What is the real reason why he doesn't want to date?

I dated my ex for 8 months. We went on a "zeroth" date where we had coffee and I really realized I wanted to get out of the friend zone. I realized he was too shy to ask a girl out so I got over my fear of asking a guy out because I felt he was worth it. We dated 8 months and a few days.
We became close. I met his family, he met mine, we supported each other through projects, bad grades, etc. Everyone thought we were solid just as I did until Election Night. His dad started pushing him even harder to do better in all things academic (they're immigrants) and they don't know his grades. He snapped, said he couldn't balance everything but he didn't want to break up yet. I asked if he still loved me, if he could balance everything & keep me, would he? He said he didn't know.

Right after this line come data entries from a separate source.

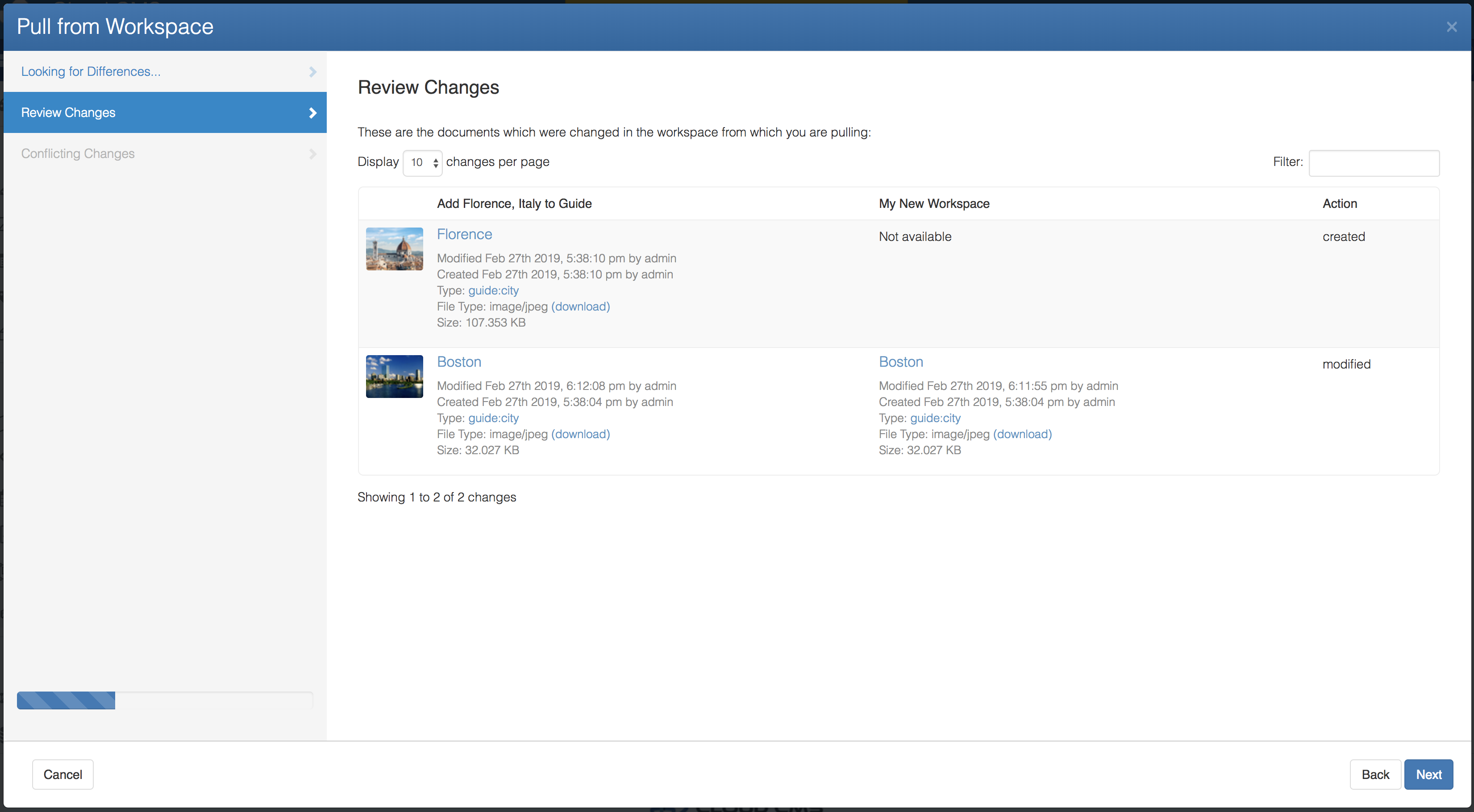Click chevron next to Conflicting Changes
Viewport: 1474px width, 812px height.
(x=312, y=154)
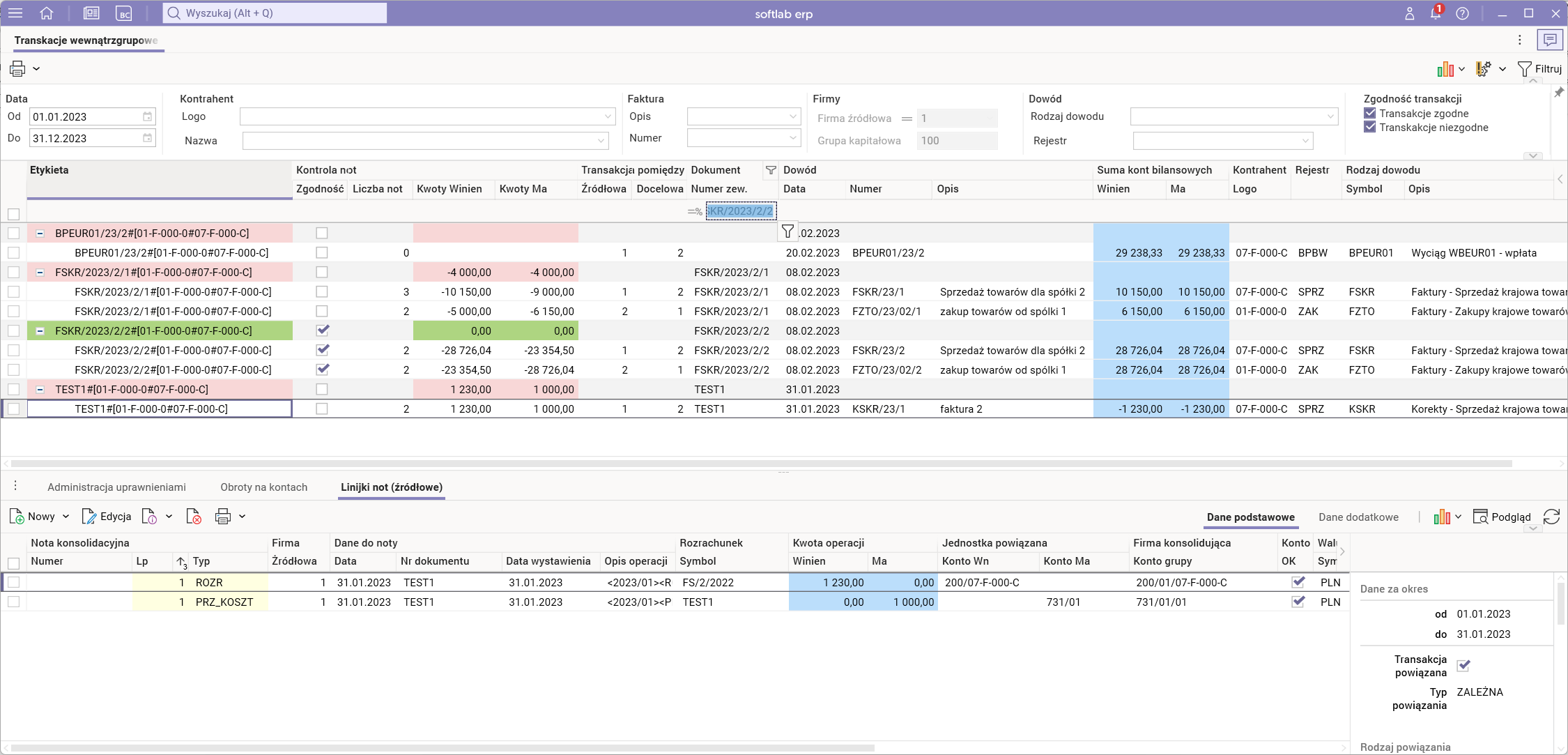Open the Rodzaj dowodu dropdown
Image resolution: width=1568 pixels, height=755 pixels.
pos(1330,116)
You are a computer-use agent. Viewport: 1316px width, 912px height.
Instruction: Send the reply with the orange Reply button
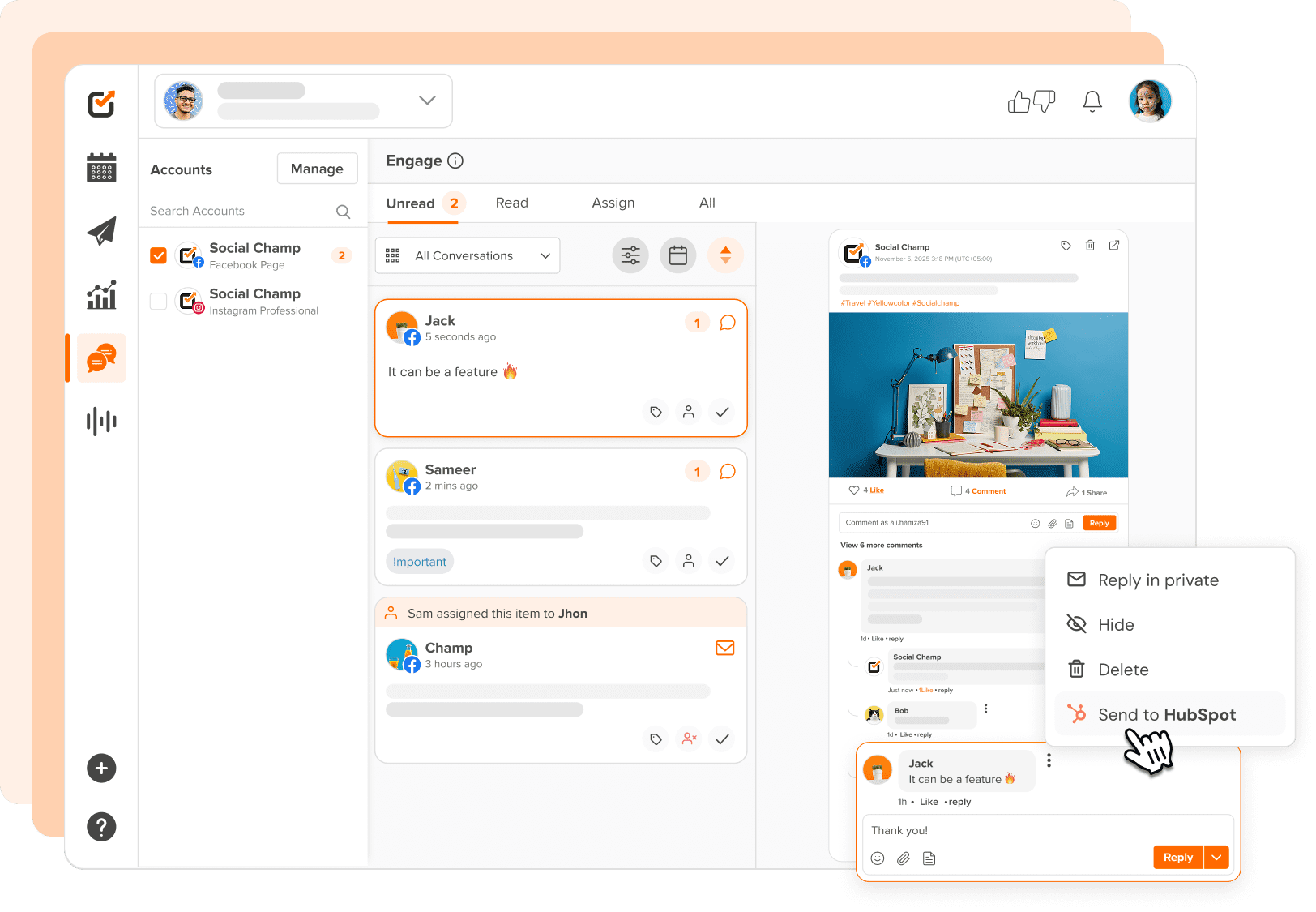click(x=1177, y=857)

In 5 days, we had a talk (2hr drive of him not knowing what he wanted) & he broke up with me. He said it was because of my negativity plus he doesn't know what he wants in term of a career & his major. He didn't give me the chance to salvage our relationship but we have talked since & come to the agreement that I saw it as realism. (He never told me about what bothered him)

My ex wants to stay my best friend. He (by admission) is still attracted to me, hangs out with me, kisses me on the cheek, hugs me, cuddles me, we have coffee, he's not dating anyone else... so nearly nothing changed but he is adamant about this time apart. He says he still cares for me but there's no room in his heart for love to grow rn. I'm used to always loving someone more than I'm loved but it's seeming like more excuses when he himself said I'm not demanding and when he asks to be alone for days, he's the one that calls me to do things. Is it really just about school or is it that he's afraid of commitment? And if he still likes me, why didn't he want to work things out with me first?

Everyone from his mom to our friends say it's not over, he's just confused, but I don't want to wait for someone who won't come back.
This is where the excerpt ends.